La selezione per l’accesso al corso di formazione per operatori di produzione a Tempa Rossa, affidata dalla Total a Adecco, svolta ieri 7 aprile, trascina con sé altri misteri. Quella di ieri era la ripetizione della prova selettiva avviata nell’ agosto2021 quando emersero dubbi e polemiche sulla trasparenza nelle procedure. Prova annullata a novembre 2021.

Ebbene, 14 dei selezionati nella “prima tornata”, avevano promosso una sorta di azione legale per spingere la multinazionale a dichiarare regolare la loro ammissione e dunque a non procedere con l’annullamento della prova. Come è noto, montata la polemica a tutti i livelli, la Total fu costretta, invece, ad annullarla. Tuttavia pare che nei giorni precedenti la prova selettiva di ieri, l’azienda francese e le 14 “vittime” dell’annullamento, abbiano raggiunto un accordo transattivo.

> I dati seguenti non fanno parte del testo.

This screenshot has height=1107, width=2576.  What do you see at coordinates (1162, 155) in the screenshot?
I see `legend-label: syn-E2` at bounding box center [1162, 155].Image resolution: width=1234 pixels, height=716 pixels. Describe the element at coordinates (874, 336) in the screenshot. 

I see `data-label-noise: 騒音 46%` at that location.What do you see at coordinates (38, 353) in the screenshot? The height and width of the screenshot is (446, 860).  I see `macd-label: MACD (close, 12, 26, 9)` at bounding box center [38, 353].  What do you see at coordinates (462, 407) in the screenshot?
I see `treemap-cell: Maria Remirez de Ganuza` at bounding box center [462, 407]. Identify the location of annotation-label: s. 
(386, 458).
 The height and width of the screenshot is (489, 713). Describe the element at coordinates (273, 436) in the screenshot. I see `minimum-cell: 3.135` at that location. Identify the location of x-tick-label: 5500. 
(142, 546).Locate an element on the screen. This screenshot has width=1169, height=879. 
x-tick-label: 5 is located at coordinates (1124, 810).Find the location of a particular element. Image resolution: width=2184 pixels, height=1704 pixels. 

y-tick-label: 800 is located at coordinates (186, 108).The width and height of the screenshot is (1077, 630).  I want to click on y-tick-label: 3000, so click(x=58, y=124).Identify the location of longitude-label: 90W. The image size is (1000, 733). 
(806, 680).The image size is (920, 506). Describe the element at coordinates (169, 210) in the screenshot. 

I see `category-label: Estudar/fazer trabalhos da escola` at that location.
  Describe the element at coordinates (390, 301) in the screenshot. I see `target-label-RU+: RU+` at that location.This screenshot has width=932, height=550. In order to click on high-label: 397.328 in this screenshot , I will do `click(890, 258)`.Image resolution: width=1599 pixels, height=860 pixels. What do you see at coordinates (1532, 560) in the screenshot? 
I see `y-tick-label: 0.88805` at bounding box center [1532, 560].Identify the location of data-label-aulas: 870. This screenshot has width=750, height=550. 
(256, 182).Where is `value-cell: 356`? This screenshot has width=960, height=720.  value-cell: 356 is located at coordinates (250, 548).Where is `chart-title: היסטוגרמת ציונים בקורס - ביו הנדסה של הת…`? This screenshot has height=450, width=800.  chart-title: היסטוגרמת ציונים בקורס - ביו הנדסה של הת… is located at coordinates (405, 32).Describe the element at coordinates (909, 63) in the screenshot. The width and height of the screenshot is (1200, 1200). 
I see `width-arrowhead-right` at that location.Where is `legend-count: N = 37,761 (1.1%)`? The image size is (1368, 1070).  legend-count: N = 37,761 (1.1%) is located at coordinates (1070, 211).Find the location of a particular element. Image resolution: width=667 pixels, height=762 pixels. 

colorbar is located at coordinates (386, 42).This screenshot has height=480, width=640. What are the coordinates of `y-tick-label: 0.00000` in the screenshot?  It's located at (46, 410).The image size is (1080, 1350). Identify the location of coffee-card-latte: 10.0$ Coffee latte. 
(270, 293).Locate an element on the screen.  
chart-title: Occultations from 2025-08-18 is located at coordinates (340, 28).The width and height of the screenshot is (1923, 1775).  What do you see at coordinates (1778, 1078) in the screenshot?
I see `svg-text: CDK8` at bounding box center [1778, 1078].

Qualcuno parla di un “risarcimento” di 2mila euro a testa. E dunque stando così i fatti quel “risarcimento” equivarrebbe ad una ammissione di colpa da parte della Total, a conferma delle denunce pubbliche di questo giornale circa la scarsa trasparenza nei criteri e nelle procedure della prima selezione. Ad ogni modo, se per accordo transattivo non si intende una bonaria pacificazione in denaro, che cosa dobbiamo pensare? Perché 14 persone che, tra l’altro, hanno avuto la facoltà di ripresentarsi alla selezione di ieri 7 aprile, avrebbero preso dei soldi dalla Total?